Sunday, September 24, 2017

September 24, 2017 Balance Sheet Reduction

Risk/Reward Vol. 364

THIS IS NOT INVESTMENT OR TAX ADVICE.  IT IS A PERSONAL REFLECTION ON INVESTING.  RELY ON NOTHING STATED HEREIN.

The content of the Federal Reserve's press release and follow-on conference on Wednesday should have surprised no one.  Chair Yellen has done much over the past several months to prepare the markets for what was announced.  First, the reduction of the Fed's bloated, $4.5 trillion balance sheet now begins, albeit ever so slowly.  Second, there is no immediate increase in the Fed funds rate.  And third, one should expect another rate increase in December  Yet, both the stock and the bond markets reacted negatively to the announcement with the yield on the US Ten Year Bond spiking from 2.24 to 2.28. (Remember, higher yields mean lower prices.)  The combination of the Fed presser and Hurricane Maria's impact on Puerto Rico also caused several of my muni closed end funds to plummet.  This occurred despite the fact that the ones I hold have limited to no exposure to PR bonds.  Given Yellen's forewarning, the fact that the Fed also lowered its normalized rate goal and my double check that PR was not a concern, I decided to buy.  I added to several positons and bought back into PGX which is trading at a favorable 332 basis point yield spread at present.  (See Vol. 343 www.riskrewardblog.blogspot.com).  We will see how this gambit develops.

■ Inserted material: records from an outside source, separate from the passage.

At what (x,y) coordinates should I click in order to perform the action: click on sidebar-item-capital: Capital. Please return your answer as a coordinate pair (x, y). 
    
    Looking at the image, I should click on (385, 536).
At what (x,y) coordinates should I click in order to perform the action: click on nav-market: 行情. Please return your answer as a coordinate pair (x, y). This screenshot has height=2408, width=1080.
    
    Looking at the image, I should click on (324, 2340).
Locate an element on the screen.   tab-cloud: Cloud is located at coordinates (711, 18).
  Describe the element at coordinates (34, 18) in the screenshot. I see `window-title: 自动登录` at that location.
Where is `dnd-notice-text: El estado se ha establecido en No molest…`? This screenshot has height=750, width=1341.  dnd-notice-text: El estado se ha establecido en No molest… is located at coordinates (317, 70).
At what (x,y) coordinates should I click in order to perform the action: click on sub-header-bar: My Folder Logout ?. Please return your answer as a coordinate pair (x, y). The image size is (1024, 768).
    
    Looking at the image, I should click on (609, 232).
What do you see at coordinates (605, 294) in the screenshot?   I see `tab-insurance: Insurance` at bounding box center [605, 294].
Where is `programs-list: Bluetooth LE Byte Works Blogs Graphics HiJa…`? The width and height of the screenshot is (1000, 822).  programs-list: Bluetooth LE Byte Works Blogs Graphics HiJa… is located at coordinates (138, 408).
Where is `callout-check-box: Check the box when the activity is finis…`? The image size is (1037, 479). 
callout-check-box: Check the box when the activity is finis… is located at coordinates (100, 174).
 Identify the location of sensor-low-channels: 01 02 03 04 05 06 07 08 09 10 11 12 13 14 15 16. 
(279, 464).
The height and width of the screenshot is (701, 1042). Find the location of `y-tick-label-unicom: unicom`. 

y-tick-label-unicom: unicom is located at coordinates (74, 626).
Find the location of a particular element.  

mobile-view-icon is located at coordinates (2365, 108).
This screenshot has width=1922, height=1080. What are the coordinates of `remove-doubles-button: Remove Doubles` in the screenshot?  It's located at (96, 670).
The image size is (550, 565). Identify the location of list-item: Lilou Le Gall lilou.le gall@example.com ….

Although visibility on the Fed's actions for the remainder of 2017 became clearer this week, 2018 is still very much in doubt.  Due to resignations and normal rotation, several key Federal Reserve positions will be filled in the coming months.  Will Trump nominate "easy money" doves?  Will he re-nominate Janet Yellen as Chair?  Some say his penchant for low rates will lead him this way.  That said, the leading candidates for Chair mentioned by the press ( Warsh and Taylor) are both decidedly more hawkish on rates than Yellen.  No matter who is named, however,  I don't see rates approaching historic norms. Why?  Because no central banker in the world has been able to spur economic growth sufficient to cause inflation.  Indeed, despite several years of "recovery", the economy is still not "recovered" enough to register 2% annual inflation, a number deemed ideal by economists.  And lest we forget, economists dominate central banks.  Until that magical (albeit arbitrary) number is met or exceeded, easy money (translate low interest rates) will prevail.

So why do I care so much about rates and monetary policy?  Because, Dear Reader, I am 66 years old.  According to classic portfolio theory,  I should be 66% invested in Triple A rated bonds of various maturities yielding an income of 6% per year.  This carefree existence is what we were all raised to believe would be the reward for saving and maximizing 401k contributions.  Guess what.  It ain't here now, and it looks like it will never return.  So those of us who look to investments as a source of income need to develop a strategy to produce income without the benefit of traditional income producing assets such as bonds, cd's , money market accounts, savings accounts or any other debt instruments.  Moreover, given the paltry returns available via common stock dividends we need to develop a SELLING strategy.  I have one.  It is based upon the yield on the 10Year US Treasury Bond. (See Vol. 343 Riskrewardblog)   Do you have one?  If so, kindly share it with me.

Barb and I arrived in Cassis yesterday.  Cassis is a lovely fishing village turned tourist destination in Provence.  Since this trip was planned by Barb it has as its theme water and nature, weather permitting.  Google "Cassis Calanques" and you will see some of the hikes we plan to take. Roman ruins?  Not so much this time.  Although we are at the end of the season, last night saw a lively crowd at the twenty or so restaurants along the docks.  The fish they serve are literally 20 paces from the boats that net them.  And what I like most is that in the twelve hours we have been here we have not heard or read one word of English.  Pas un mot!